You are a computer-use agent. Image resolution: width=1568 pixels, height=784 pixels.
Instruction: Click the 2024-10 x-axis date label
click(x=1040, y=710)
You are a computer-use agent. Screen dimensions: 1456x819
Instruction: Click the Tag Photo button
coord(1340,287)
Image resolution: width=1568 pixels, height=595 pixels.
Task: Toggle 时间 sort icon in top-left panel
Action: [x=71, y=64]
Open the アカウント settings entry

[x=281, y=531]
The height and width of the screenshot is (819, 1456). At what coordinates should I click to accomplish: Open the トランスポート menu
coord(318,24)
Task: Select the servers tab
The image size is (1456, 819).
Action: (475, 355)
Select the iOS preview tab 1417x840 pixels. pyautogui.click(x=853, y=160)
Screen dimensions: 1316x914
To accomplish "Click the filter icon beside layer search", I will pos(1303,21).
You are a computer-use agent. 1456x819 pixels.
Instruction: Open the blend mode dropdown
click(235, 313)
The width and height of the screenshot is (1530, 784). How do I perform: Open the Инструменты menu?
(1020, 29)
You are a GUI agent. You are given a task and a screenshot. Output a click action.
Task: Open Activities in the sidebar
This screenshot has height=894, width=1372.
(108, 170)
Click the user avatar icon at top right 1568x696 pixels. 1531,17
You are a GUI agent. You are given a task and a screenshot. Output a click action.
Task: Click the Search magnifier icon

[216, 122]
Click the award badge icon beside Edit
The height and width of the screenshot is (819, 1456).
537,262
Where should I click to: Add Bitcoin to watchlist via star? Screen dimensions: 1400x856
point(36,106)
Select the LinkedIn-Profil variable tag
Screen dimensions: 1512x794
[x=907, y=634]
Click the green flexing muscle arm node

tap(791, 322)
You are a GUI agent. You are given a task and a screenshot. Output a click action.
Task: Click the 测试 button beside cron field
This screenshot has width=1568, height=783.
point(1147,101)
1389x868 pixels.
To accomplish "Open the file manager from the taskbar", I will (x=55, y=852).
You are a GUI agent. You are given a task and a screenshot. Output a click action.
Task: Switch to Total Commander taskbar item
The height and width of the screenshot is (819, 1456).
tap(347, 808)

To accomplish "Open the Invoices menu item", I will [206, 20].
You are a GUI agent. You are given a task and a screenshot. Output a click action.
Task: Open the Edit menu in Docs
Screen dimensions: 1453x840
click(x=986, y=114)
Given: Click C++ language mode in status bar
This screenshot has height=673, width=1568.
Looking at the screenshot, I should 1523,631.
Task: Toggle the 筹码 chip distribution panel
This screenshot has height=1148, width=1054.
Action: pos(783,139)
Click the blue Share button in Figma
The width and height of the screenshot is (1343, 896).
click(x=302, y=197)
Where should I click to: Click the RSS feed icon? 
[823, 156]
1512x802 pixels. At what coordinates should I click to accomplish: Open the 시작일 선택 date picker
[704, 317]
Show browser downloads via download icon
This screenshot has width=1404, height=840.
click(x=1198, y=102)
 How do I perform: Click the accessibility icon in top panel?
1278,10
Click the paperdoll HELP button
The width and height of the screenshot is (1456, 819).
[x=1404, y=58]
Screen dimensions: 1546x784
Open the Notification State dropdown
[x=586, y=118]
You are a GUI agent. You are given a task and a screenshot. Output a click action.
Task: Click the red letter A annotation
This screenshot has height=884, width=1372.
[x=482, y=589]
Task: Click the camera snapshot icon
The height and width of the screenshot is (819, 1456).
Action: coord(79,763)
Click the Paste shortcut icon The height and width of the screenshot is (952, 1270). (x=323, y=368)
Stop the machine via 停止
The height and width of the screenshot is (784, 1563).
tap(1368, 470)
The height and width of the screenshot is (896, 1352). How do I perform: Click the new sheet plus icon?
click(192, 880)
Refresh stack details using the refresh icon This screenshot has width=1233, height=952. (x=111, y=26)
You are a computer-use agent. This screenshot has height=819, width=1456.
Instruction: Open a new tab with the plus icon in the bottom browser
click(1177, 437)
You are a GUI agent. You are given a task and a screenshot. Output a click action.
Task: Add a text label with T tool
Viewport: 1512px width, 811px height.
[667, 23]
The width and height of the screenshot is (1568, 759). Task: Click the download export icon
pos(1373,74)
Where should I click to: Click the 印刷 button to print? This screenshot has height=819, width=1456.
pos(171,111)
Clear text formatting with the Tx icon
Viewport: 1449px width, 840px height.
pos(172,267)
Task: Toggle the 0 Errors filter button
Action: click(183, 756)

========================================================================

Retype the material in full, keeping each line exactly as it is.

# Response area
You are a computer-use agent. Image resolution: width=1568 pixels, height=784 pixels.
Instruction: Click the 2024-10 x-axis date label
click(x=1040, y=710)
You are a computer-use agent. Screen dimensions: 1456x819
Instruction: Click the Tag Photo button
coord(1340,287)
Image resolution: width=1568 pixels, height=595 pixels.
Task: Toggle 时间 sort icon in top-left panel
Action: [x=71, y=64]
Open the アカウント settings entry

[x=281, y=531]
The height and width of the screenshot is (819, 1456). At what coordinates should I click to accomplish: Open the トランスポート menu
coord(318,24)
Task: Select the servers tab
The image size is (1456, 819).
Action: (475, 355)
Select the iOS preview tab 1417x840 pixels. pyautogui.click(x=853, y=160)
Screen dimensions: 1316x914
To accomplish "Click the filter icon beside layer search", I will pos(1303,21).
You are a computer-use agent. 1456x819 pixels.
Instruction: Open the blend mode dropdown
click(235, 313)
The width and height of the screenshot is (1530, 784). How do I perform: Open the Инструменты menu?
(1020, 29)
You are a GUI agent. You are given a task and a screenshot. Output a click action.
Task: Open Activities in the sidebar
This screenshot has height=894, width=1372.
(108, 170)
Click the user avatar icon at top right 1568x696 pixels. 1531,17
You are a GUI agent. You are given a task and a screenshot. Output a click action.
Task: Click the Search magnifier icon

[216, 122]
Click the award badge icon beside Edit
The height and width of the screenshot is (819, 1456).
537,262
Where should I click to: Add Bitcoin to watchlist via star? Screen dimensions: 1400x856
point(36,106)
Select the LinkedIn-Profil variable tag
Screen dimensions: 1512x794
[x=907, y=634]
Click the green flexing muscle arm node

tap(791, 322)
You are a GUI agent. You are given a task and a screenshot. Output a click action.
Task: Click the 测试 button beside cron field
This screenshot has width=1568, height=783.
point(1147,101)
1389x868 pixels.
To accomplish "Open the file manager from the taskbar", I will (x=55, y=852).
You are a GUI agent. You are given a task and a screenshot. Output a click action.
Task: Switch to Total Commander taskbar item
The height and width of the screenshot is (819, 1456).
tap(347, 808)

To accomplish "Open the Invoices menu item", I will [206, 20].
You are a GUI agent. You are given a task and a screenshot. Output a click action.
Task: Open the Edit menu in Docs
Screen dimensions: 1453x840
click(x=986, y=114)
Given: Click C++ language mode in status bar
This screenshot has height=673, width=1568.
Looking at the screenshot, I should 1523,631.
Task: Toggle the 筹码 chip distribution panel
This screenshot has height=1148, width=1054.
Action: pos(783,139)
Click the blue Share button in Figma
The width and height of the screenshot is (1343, 896).
click(x=302, y=197)
Where should I click to: Click the RSS feed icon? 
[823, 156]
1512x802 pixels. At what coordinates should I click to accomplish: Open the 시작일 선택 date picker
[704, 317]
Show browser downloads via download icon
This screenshot has width=1404, height=840.
click(x=1198, y=102)
 How do I perform: Click the accessibility icon in top panel?
1278,10
Click the paperdoll HELP button
The width and height of the screenshot is (1456, 819).
[x=1404, y=58]
Screen dimensions: 1546x784
Open the Notification State dropdown
[x=586, y=118]
You are a GUI agent. You are given a task and a screenshot. Output a click action.
Task: Click the red letter A annotation
This screenshot has height=884, width=1372.
[x=482, y=589]
Task: Click the camera snapshot icon
The height and width of the screenshot is (819, 1456).
Action: coord(79,763)
Click the Paste shortcut icon The height and width of the screenshot is (952, 1270). (x=323, y=368)
Stop the machine via 停止
The height and width of the screenshot is (784, 1563).
tap(1368, 470)
The height and width of the screenshot is (896, 1352). How do I perform: Click the new sheet plus icon?
click(192, 880)
Refresh stack details using the refresh icon This screenshot has width=1233, height=952. (x=111, y=26)
You are a computer-use agent. This screenshot has height=819, width=1456.
Instruction: Open a new tab with the plus icon in the bottom browser
click(1177, 437)
You are a GUI agent. You are given a task and a screenshot. Output a click action.
Task: Add a text label with T tool
Viewport: 1512px width, 811px height.
[667, 23]
The width and height of the screenshot is (1568, 759). Task: Click the download export icon
pos(1373,74)
Where should I click to: Click the 印刷 button to print? This screenshot has height=819, width=1456.
pos(171,111)
Clear text formatting with the Tx icon
Viewport: 1449px width, 840px height.
pos(172,267)
Task: Toggle the 0 Errors filter button
Action: click(183, 756)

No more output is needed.